3. The article “the” was used in the first sentence of Sec. 2 carefully, as the model from Eq. (1) captures all the outcomes we discussed in the third paragraph of the Introduction. We now expand this sentence to justify the use of the article “the”.

4. We understand that the referee and the readers would like to know more details about KWANT-based computations. We discussed key theoretical and computational steps in Appendix C. Rest of the details involving Pyhton-based codes will be made available for open access prior to the publication of this manuscript on Zenodo. We hope that the referee will understand that it is very challenging (if possible, at all) to translate Python-based codes in a manuscript.

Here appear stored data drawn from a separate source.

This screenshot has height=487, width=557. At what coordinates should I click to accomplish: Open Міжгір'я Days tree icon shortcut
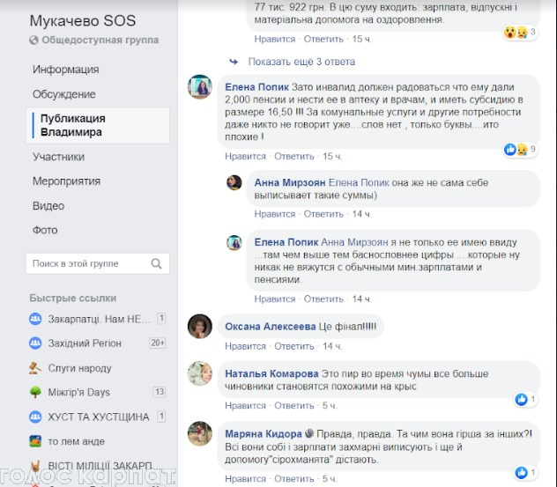(x=35, y=392)
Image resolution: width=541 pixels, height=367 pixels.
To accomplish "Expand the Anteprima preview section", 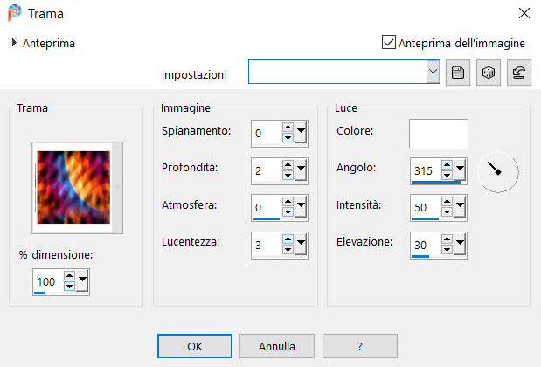I will (x=14, y=43).
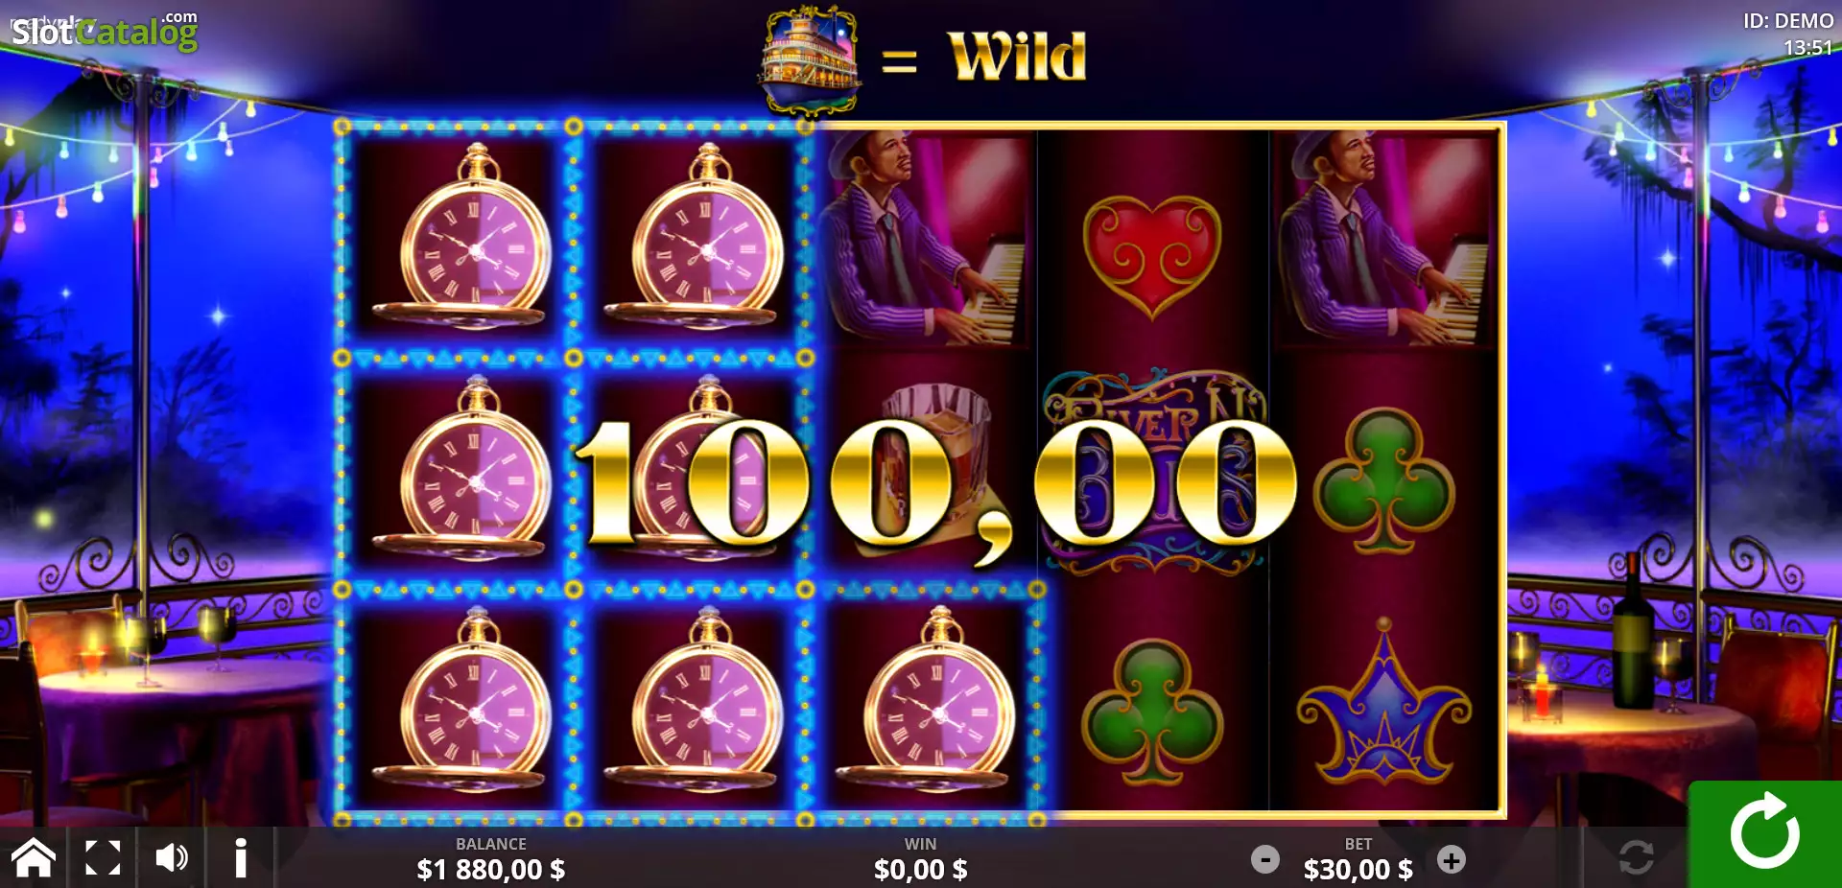The image size is (1842, 888).
Task: Spin the reels with green button
Action: [x=1764, y=833]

Changes in the revised manuscript (shown in blue):

1. Right before Eq. (5) and at the end of the second paragraph of Sec. 4, we mention that as HSCTI supports topological modes on the boundaries of a boundary, AZ topology does not apply there, even though its Hamiltonian belongs to one of the ten AZSCs.

2. At the end of the paragraph, following Eq. (5), we argue that HSCTI and axion insulators should not be considered as HOTIs just because they support edge modes on the surfaces. See also `Changes in the revised manuscript’ No. 4 in response to Referee 3.

3. End of first paragraph of Sec. 4: We clarify the topological invariant for crystalline symmetry protected HSCTI by comparing it with a similar phenomenon in crystalline QSHI.

4. At the end of the second paragraph of the Introduction, we state that in TRS breaking systems TRIM points do not have any special importance. But we also say that in lattice-regularized models of such systems, the band inversion still occurs around the TRIM points as they occur at the high symmetry points of the BZ.

5. We expand the first sentence of Sec. 2 to justify the use of the article “the" therein.